As I looked up at a huge tree that dominates the entire
area, I fell to thinking about how this was one living creature which may
actually have gazed down on the great man.
I touched its gnarled bark: perhaps Rizal had stopped momentarily here
too, more than a century ago.
I gazed at the sea which surrounds the precinct. Finally I
was certain: the vista, the mountains in the distance, the broad marine
expanse, these all had been part of our hero’s view as well. What thoughts
would have played on that magnificent mind as the day drew to a close?
It almost seems strange to read about this historical giant
writing about tending fowl and fruit, spending time to fashion Japanese
lanterns to decorate his garden to recall his childhood Christmases in Calamba,
looking beneath ferns and stones for a tiny frog.
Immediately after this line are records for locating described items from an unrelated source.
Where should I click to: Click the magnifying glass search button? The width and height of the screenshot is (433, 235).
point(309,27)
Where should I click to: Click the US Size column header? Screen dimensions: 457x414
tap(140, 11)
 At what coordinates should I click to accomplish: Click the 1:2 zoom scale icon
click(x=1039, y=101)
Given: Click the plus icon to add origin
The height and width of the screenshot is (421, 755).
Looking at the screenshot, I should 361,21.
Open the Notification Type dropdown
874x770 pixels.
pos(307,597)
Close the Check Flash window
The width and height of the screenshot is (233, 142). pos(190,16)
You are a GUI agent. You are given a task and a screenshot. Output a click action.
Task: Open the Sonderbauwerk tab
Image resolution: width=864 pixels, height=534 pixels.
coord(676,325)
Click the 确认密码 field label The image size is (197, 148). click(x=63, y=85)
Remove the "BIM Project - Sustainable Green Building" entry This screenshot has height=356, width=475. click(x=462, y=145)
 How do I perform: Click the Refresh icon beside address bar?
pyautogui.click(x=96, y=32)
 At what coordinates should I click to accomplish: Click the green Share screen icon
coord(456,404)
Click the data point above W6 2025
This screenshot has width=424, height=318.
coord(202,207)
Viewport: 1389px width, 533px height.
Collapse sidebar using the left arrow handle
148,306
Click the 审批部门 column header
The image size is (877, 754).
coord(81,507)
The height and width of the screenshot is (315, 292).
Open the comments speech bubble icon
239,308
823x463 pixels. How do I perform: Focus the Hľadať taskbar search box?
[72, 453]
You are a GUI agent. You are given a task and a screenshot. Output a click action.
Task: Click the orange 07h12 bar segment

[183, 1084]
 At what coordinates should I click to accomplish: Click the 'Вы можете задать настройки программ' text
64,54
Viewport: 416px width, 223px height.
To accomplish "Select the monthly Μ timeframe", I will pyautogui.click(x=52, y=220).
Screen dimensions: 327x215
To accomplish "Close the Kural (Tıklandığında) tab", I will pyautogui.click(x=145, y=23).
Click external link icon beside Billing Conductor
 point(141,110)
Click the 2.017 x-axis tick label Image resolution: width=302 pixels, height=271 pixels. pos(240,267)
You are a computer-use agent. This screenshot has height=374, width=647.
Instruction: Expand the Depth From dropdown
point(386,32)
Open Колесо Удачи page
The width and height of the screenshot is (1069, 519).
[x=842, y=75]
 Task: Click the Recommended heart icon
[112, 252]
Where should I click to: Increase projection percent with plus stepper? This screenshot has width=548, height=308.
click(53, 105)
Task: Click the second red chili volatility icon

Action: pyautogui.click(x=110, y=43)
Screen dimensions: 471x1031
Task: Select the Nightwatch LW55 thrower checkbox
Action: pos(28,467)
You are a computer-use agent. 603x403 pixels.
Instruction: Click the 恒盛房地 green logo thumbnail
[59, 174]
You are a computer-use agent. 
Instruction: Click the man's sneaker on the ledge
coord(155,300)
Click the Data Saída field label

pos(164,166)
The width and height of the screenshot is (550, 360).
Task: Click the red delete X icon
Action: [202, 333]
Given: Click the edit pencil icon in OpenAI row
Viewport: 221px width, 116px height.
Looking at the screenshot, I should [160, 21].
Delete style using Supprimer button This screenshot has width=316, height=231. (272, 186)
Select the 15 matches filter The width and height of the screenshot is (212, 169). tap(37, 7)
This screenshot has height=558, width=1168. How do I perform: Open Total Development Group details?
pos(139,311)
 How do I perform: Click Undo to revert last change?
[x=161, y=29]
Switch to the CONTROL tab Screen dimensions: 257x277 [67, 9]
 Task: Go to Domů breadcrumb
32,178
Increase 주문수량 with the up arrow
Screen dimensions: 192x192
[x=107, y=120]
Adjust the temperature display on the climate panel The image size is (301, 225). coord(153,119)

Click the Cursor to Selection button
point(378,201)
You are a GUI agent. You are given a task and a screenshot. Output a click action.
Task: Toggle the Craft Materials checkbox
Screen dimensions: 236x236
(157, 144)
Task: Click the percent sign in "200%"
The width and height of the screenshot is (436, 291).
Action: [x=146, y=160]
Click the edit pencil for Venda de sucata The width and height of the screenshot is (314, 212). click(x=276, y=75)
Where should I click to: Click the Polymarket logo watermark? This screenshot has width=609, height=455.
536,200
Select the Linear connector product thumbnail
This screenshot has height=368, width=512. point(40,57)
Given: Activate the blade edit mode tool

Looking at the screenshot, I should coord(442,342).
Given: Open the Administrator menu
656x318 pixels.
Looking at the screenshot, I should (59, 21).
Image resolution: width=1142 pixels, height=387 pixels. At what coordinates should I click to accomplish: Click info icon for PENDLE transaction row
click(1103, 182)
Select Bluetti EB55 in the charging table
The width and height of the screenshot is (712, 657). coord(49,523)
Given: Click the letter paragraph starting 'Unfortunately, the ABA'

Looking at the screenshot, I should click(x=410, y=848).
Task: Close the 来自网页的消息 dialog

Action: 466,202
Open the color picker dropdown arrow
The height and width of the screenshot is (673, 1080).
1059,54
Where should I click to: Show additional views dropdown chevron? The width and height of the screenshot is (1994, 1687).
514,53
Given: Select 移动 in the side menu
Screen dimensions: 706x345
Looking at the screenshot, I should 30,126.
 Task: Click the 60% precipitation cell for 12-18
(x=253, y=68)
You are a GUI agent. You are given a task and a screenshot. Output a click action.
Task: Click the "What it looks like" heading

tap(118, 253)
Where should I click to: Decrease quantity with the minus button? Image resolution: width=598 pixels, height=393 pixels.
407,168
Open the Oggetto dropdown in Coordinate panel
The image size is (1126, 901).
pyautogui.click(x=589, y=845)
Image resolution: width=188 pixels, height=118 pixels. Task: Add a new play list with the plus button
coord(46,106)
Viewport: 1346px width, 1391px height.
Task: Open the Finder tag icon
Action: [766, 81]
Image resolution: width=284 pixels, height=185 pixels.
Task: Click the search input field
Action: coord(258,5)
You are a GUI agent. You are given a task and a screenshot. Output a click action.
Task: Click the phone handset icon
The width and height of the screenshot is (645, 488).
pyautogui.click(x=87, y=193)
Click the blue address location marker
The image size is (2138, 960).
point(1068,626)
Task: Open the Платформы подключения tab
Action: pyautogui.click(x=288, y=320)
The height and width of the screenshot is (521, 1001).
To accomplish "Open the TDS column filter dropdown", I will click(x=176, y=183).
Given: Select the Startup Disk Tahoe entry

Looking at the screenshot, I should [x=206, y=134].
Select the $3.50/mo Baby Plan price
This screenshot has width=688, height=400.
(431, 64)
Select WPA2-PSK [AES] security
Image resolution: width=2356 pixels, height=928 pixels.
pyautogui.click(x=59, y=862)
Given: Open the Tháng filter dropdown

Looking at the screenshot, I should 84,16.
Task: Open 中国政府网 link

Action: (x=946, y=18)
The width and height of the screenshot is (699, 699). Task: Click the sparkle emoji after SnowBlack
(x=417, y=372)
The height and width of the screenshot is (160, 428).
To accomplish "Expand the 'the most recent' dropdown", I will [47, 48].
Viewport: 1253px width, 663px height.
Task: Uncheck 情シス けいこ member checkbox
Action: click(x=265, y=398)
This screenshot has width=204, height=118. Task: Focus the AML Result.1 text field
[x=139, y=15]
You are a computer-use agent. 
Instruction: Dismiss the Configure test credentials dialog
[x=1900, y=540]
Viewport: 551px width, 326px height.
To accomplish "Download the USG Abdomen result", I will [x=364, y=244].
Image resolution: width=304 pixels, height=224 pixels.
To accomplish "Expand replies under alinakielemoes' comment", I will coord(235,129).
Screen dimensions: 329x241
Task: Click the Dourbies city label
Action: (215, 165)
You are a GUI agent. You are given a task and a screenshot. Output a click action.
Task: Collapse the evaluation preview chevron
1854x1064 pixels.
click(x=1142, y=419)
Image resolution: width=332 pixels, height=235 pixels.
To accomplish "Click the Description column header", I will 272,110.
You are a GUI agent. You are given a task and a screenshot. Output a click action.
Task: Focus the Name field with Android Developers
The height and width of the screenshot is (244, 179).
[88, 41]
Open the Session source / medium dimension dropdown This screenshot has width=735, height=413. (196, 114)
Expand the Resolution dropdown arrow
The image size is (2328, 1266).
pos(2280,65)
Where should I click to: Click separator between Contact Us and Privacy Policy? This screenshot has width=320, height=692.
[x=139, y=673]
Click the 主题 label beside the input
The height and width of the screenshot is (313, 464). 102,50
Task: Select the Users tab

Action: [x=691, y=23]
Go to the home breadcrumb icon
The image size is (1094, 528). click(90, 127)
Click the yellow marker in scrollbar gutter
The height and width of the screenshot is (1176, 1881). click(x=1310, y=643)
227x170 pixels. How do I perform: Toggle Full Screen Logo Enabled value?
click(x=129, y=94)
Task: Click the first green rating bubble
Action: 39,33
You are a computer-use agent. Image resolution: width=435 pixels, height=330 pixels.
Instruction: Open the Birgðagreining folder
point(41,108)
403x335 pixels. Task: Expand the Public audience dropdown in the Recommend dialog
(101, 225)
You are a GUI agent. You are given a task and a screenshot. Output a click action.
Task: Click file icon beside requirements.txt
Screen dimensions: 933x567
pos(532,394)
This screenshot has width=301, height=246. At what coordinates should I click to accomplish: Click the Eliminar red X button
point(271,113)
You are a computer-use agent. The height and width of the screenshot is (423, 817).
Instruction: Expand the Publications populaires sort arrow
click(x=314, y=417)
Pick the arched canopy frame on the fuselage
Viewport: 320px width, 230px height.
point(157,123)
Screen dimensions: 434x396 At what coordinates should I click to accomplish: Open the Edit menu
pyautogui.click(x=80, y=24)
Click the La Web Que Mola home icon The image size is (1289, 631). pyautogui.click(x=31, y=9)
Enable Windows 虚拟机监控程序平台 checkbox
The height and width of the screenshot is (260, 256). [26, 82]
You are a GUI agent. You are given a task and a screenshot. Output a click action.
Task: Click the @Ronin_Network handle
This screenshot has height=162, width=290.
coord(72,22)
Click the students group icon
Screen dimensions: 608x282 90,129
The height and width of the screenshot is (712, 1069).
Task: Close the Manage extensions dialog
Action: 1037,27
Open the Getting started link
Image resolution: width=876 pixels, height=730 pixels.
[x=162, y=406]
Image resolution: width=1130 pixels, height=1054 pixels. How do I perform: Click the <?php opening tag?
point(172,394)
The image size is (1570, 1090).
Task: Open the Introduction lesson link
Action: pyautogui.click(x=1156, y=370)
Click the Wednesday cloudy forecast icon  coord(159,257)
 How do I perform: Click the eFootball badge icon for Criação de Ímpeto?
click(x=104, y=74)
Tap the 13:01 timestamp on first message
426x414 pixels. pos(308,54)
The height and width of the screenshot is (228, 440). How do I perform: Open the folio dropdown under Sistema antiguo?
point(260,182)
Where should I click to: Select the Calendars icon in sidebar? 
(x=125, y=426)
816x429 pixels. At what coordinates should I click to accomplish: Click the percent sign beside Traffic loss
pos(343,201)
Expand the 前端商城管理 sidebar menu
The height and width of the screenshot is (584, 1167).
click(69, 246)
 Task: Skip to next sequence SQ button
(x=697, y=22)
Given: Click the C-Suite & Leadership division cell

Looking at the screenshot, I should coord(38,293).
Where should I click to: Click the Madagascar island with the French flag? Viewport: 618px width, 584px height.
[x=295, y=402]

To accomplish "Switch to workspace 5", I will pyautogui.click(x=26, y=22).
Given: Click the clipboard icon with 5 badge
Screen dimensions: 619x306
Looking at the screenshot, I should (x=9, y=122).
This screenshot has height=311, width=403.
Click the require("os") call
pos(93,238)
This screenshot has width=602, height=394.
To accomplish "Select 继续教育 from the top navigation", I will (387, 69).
Yet all these too is part of the message of Dapitan. Unlike
Luneta, this was not a place which commemorated death and the cutting short of
a glorious career. This was a place that celebrated the pulsing rhythms of a
life well lived.
Imagine how much Rizal had already accomplished by the time
he was deported to Mindanao. He was truly a universal man, in touch with the
pulse of the entire planet. Yet it would be his destiny to suddenly be called
to this tiny corner of the earth where he would have to tend to the things that
grow, blossom, and bear fruit. Dapitan
demonstrates that what made Rizal a hero was not just his game-changing vision,
his literary feats, his selfless sacrifice. Equally remarkable is the fact that
he had actually served a community, shared in its daily routine and concerns,
laughed at its antics and wept with its disappointments.
In Dapitan, Rizal showed us all, that the real citizen of the
world is she or he who knows how to reach out and touch the very ground in
which we all happen to find ourselves.